▶ Written exercise: Copy the material word for word, from its first line up to and including the line that contains "Action: click(x=92, y=21)", and leave the pictures out of your copy.

┌──

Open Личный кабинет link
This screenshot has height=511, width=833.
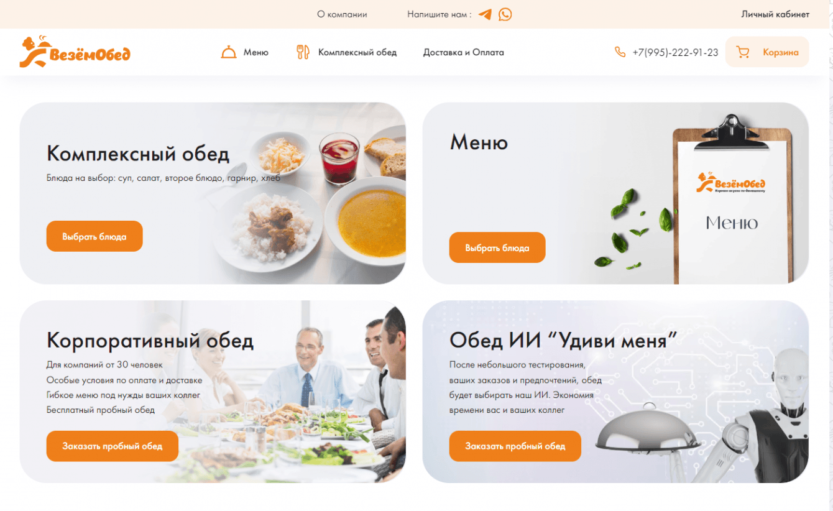[775, 14]
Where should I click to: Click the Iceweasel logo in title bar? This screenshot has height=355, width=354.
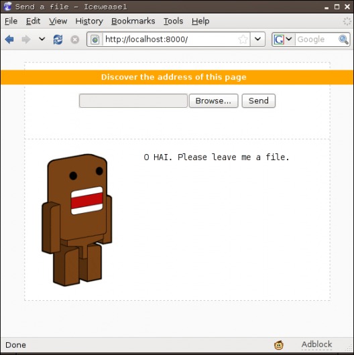click(7, 6)
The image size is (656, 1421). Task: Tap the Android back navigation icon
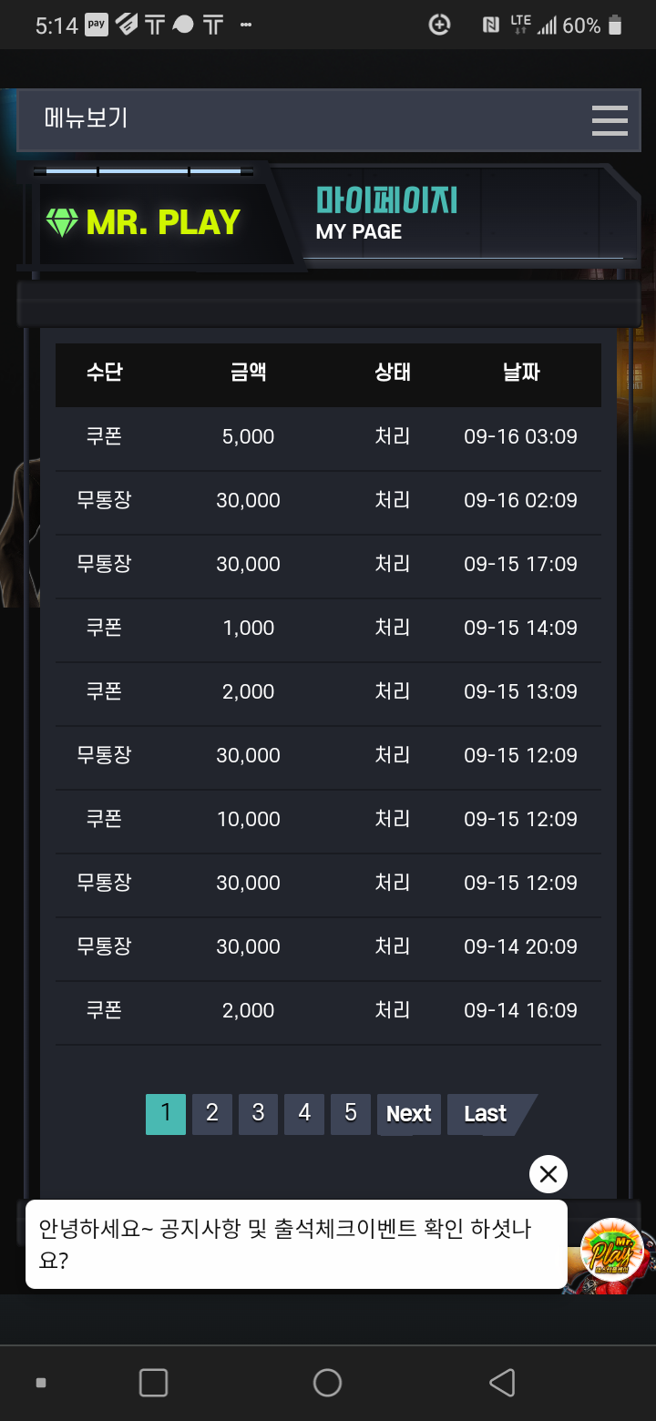(x=502, y=1382)
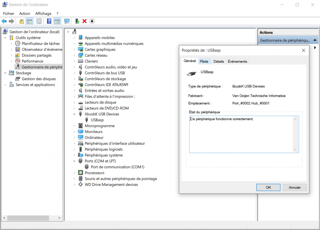This screenshot has width=320, height=230.
Task: Click the black down-arrow disable device icon
Action: click(x=92, y=21)
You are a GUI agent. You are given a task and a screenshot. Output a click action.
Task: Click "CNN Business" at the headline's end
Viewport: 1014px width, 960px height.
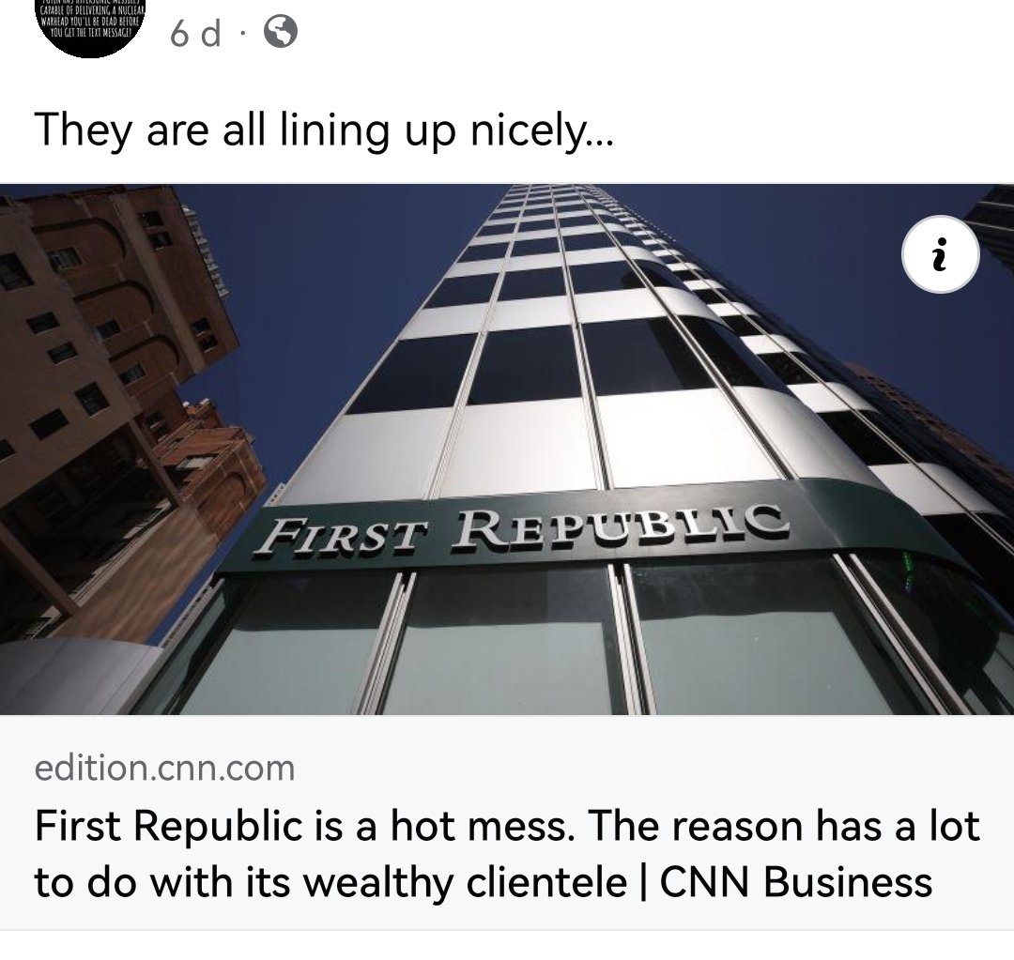tap(796, 882)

└──

▶ Solution to this task:
Open Личный кабинет link
This screenshot has height=511, width=833.
[775, 14]
Where should I click to: Click the Iceweasel logo in title bar? This screenshot has height=355, width=354.
click(7, 6)
The image size is (656, 1421). Task: Tap the Android back navigation icon
(x=502, y=1382)
This screenshot has width=320, height=230.
Task: Click the black down-arrow disable device icon
Action: click(x=92, y=21)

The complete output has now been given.